Was he referring to the dozens of imprisoned journalists and banned newspapers? Think again.

'The government is criticized and even disparaged on a daily and weekly basis by at least 500 to 600 publications in the country in the strongest, sometimes insulting, terms,' complained Mohammad Ali Ramin, Deputy Islamic Guidance Minister in charge of the press, who is directly responsible for banning publications, towards the end of his question-and-answer session with the students, according to the semi-official Fars news agency.

Ramin also deplored the fact that there are too many publications in the country. 'In the period before me, the supervisory committee would issue 60 licenses during a one-hour meeting,' he said. 'We are now facing problems and some people have licenses over which there is no supervision. [...] Some of these publications which have obtained licenses are in the hands of individuals with no money and they become dependent on investors. The government must help them become absorbed into parties and organizations.'

Ramin, 56, was fairly unknown on the national stage until Mahmoud Ahmadinejad's first term, when he became a presidential adviser.
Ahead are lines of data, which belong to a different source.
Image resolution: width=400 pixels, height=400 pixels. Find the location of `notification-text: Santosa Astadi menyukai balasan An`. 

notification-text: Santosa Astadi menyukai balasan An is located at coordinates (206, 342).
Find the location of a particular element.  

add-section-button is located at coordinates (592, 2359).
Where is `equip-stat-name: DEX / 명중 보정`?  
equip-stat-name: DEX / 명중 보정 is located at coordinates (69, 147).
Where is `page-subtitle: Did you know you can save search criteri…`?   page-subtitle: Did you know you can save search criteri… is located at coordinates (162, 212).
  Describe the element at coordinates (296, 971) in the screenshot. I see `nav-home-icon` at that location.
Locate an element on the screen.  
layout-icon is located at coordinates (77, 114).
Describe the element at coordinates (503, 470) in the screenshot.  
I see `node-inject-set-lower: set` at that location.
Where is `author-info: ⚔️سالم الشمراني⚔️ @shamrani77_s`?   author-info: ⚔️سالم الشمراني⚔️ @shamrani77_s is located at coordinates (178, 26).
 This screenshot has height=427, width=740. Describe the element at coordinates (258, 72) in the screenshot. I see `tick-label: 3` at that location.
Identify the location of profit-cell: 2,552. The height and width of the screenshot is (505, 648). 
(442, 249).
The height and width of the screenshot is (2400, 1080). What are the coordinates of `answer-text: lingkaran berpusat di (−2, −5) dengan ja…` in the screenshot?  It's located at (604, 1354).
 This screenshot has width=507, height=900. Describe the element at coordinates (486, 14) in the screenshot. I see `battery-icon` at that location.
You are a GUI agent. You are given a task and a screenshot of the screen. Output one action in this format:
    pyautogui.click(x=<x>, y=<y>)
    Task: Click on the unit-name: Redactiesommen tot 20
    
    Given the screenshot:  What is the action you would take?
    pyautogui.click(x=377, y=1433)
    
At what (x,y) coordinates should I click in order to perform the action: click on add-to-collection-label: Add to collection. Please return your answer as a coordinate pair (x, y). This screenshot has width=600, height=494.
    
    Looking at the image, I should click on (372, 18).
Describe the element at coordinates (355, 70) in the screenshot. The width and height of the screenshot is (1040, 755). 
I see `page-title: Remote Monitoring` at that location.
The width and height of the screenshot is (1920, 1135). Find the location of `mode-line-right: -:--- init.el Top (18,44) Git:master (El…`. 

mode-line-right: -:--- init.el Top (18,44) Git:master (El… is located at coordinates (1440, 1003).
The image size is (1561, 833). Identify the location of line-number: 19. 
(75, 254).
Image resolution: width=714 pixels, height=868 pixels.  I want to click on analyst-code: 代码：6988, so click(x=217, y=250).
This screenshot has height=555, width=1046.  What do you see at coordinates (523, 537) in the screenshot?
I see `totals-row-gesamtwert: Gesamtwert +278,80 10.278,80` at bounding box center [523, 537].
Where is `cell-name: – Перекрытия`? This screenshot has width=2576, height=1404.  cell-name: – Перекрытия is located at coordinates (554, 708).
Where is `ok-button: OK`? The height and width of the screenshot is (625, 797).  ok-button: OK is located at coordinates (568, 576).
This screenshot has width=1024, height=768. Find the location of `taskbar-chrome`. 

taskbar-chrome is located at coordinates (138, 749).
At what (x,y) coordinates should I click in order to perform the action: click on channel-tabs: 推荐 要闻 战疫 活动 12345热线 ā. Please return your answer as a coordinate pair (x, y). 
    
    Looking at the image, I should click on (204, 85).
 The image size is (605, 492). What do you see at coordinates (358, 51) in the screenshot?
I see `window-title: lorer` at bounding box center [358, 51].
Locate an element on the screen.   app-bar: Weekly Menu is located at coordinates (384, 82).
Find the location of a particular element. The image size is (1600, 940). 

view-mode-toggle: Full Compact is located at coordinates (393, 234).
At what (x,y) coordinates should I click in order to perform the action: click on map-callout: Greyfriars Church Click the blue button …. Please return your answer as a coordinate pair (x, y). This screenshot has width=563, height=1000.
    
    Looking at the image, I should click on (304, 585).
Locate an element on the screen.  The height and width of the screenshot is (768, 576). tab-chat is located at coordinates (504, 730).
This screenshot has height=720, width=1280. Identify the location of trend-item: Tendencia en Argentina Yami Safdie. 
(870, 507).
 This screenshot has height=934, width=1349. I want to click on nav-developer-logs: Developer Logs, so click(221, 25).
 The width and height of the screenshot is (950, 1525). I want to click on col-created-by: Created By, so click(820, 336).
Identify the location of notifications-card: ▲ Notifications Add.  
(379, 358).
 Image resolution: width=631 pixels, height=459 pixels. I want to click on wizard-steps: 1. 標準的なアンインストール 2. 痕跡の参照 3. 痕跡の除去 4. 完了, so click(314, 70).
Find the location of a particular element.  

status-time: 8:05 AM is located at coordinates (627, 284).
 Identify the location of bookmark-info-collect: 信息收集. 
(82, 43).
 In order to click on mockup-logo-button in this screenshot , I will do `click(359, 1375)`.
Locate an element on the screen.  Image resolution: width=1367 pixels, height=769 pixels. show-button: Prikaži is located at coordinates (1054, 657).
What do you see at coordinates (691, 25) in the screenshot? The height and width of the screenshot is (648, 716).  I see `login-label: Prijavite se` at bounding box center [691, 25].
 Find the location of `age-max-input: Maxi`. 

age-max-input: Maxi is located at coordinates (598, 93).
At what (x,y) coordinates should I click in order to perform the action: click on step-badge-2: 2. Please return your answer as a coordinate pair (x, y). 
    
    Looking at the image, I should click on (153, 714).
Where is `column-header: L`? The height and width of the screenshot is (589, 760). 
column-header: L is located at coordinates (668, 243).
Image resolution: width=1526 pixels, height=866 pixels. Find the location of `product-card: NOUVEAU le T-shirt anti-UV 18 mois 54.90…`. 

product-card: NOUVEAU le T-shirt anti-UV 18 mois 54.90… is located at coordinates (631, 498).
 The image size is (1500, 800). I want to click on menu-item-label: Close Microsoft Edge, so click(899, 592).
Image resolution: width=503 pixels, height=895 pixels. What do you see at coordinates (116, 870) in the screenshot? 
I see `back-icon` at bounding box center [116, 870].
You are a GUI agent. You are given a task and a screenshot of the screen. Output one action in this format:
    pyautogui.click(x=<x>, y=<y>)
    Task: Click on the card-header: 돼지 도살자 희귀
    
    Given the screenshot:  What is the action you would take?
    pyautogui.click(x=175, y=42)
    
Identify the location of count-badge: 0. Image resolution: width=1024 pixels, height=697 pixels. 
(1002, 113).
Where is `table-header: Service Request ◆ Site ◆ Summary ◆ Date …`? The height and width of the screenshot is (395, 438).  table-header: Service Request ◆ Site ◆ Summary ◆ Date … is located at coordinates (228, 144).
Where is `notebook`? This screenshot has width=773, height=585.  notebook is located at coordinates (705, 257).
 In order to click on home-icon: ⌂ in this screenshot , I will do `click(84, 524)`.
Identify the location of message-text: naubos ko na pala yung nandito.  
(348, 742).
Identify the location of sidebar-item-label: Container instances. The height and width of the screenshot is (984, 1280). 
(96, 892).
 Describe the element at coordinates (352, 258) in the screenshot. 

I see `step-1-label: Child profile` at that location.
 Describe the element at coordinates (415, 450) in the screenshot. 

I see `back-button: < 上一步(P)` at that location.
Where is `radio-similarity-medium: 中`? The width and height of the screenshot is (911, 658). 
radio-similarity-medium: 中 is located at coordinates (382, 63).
He allegedly contributed to Ahmadinejad's questionable positions about Israel and the Holocaust, and was the prime initiator of the infamous 2006 Holocaust conference held in Tehran, which was attended by such luminaries as Ku Klux Klan leader David Duke and Holocaust denier Robert Faurisson. He headed Tehran's International Holocaust Foundation and was named deputy Islamic guidance minister last year.

Ramin lived in Germany from 1971 until 1994, when he was expelled from the country for unknown reasons, though some sources cite his activities in Islamist and neo-Nazi circles as the cause. He was jailed for a short period in 1982, again for reasons that have not been made public. He obtained degrees in engineering from Karlsruhe University and the Technical University of Clausthal, where he founded the Islamische Gemeinschaft in Clausthal (Islamic Community of Clausthal). It is said that during his time in Germany he forged close relations with neo-Nazi and extreme-right figures, including Benedikt Frings of the NPD (National Democratic Party), who was also a guest at the Holocaust conference.

For an individual whose devotion to the Islamic Republic and its principles was only exercised through a long-distance relationship for over 20 years, he has become quite a die-hard devotee of the concept of velayateh faghih (rule of the Islamic jurisprudent) and its embodiment Leader Ali Khamenei. 'The [Leader] has the position of surrogate of the Imam Zaman (NB The Mahdi or messiah of Shiites) and on his behalf must manage the world, in other words the imposition of God's proof upon humanity during the time of absence [of Imam Zaman],' Ramin said at the beginning of his address in Qazvin.

'We must find a way for the velayateh faghih system to manage the world,' Ramin told the students a bit later, obviously still enamored of the idea of world dominance with which he flirted in his younger days.